Feel free to reach us by joining #sciruby on chat.freenode.net or via our mailing list.

IMPORTANT NOTICE: SciRuby encourages diversity. Scientific progress in general benefits from diversity and software development for science is no exception. We are really happy that the number of people from Asia, Africa and South America applying for GSoC projects is increasing. Our org admin this year is from India, our previous org admin was from Brazil. We have had students from Japan, India, Sri Lanka, Russia, etc. We have women software developers in our programme. We are happy to hear from you all!

Instructions for students

We strongly recommend that you pick one of the ideas listed below. We value contributions in advance of GSoC, even if they're just little ones. Go pick out something in one of our trackers and work on it, talk to folks on the listserv, and get an idea for what features are needed.

You don't need to know a lot about Ruby to work on a project: depending on how much you already know, it'll be pretty easy to learn enough to be able to contribute. However, you may need some familiarity with scientific computation. If you don't have any, take a look at "Numerical Recipes in C", which you'll probably find in your university's library.

In any case, if you feel your skills aren't enough for some project, please ask us on our IRC channel (see contact section above) or our Google Group (see sciruby.com to sign up) and we can help you.

See also:

Read this before you commit your first patches

Most of the main SciRuby’s landing page on Github holds the stable version of SciRuby gems but developers and contributors should work on the very latest (bleeding edge) repositories in order to make sure that changes can be committed without conflict arising.

Try reading Finding The SciRuby Development Repositories on Github if you would like a brief introduction on finding the latest development gems to work on from Github. Also go through the coding guidelines before sending your first patch.

How to submit a patch ("pull request")

Here's a great tutorial: http://www.thinkful.com/learn/github-pull-request-tutorial/

Have a look and feel free to ask if you have any questions.

Instructions for mentors

Guidelines for mentors to submit projects:

  • Specify the name of your project as a heading.
  • Write a paragraph or two with further details.
  • Write a small 'Skills' section detailing the skills that the student must possess to complete the project.
  • Write down your own GitHub handle and contact details in a 'Mentor Details' section over which the student can contact you.
  • If anyone else wants to co-mentor a project, please specify your details along with the mentor's details.

Project Ideas

Visualization projects

Ruby Matplotlib

There exist several plotting libraries for Ruby, but none of them is as readily usable as either Matlab's plotting system or the Matlab-inspired Python Matplotlib. This lack of a matlab/matplotlib-compatible Ruby plotting library is Ruby's single biggest obstacle as a scientific library.

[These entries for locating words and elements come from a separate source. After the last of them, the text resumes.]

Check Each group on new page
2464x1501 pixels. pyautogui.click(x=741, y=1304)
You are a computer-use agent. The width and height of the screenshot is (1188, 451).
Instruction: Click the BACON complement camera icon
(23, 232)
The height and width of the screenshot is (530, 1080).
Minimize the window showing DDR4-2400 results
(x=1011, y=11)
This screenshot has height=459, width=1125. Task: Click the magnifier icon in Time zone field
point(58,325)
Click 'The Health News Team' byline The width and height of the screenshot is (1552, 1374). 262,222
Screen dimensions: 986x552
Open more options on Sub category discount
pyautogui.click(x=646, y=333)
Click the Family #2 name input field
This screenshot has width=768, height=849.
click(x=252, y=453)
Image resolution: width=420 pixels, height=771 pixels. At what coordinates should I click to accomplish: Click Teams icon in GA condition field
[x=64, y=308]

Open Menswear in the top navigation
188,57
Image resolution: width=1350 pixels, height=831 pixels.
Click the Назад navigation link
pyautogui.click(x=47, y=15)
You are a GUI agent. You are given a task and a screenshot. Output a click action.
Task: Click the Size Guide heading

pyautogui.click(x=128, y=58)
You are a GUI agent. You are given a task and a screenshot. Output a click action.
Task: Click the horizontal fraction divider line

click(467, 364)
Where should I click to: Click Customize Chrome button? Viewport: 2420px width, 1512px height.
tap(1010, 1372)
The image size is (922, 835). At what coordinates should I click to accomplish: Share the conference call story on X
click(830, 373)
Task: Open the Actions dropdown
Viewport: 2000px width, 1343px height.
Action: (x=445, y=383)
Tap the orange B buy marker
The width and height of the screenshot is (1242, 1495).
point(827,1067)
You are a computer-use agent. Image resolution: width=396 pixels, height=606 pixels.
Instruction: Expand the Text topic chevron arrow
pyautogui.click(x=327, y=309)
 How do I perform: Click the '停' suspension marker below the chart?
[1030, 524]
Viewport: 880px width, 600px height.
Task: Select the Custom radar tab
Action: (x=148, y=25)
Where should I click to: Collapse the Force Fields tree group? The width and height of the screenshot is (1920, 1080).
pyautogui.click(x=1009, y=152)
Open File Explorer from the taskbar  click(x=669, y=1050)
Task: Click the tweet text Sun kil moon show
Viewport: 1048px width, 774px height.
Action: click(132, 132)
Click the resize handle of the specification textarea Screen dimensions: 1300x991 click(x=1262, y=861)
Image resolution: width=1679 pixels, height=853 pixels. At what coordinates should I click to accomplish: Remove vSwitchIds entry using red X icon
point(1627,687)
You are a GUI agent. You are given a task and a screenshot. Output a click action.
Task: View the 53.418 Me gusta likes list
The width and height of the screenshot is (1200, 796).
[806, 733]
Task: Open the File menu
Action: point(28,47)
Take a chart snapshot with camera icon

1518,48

This project is longer term than just one GSOC, but the Ruby Science Foundation is prepared to allocate funds to provide an ongoing grant for development of such a library.

Several approaches have been discussed:

  1. Provide a Ruby API for the C code in Python matplotlib. This approach has been considered in the past, but is almost certainly infeasible, as matplotlib is extremely tightly coupled with Python.
  2. Provide a Ruby-to-Python bridge to expose Python matplotlib in Ruby. The largest problem with this strategy is the challenge of debugging across three languages. Suppose a plot call doesn't work; is the problem with the underlying C code, the Python code which accesses the C code, or the Ruby–Python interface?
  3. Rewrite matplotlib in a language-independent form and expose it to Ruby. This is an enormous task, but a key advantage is the language independence; other languages' communities could provide APIs as well, and thus provide some of the locomotive force for development of such a language-independent tool. This would likely need to be attempted in C++ rather than C (due to ready availability of data structures). It is an enormous task.
  4. Write a Ruby matplotlib from scratch. This approach should be significantly easier than the language-independent matplotlib, but may not have as broad of appeal. It allows you to use Ruby's native data structures (or possibly NMatrix) for storage, thus relying on underlying C (and/or Java code) so you have less rewriting to do.
  5. Other? Perhaps you can think of something we've missed. Remember that GSOC with SciRuby is about researching and presenting the best solution, and then following through on it; and collaboration with others.
  • Mentors: John Woods (@mohawkjohn) for approach 3, 4, or 5.
  • Co-mentors: Rakhi Sharma (@rakhisharma)
  • Recommended skills: C/C++
  • This project may be able to accommodate multiple students with proven teamwork skills.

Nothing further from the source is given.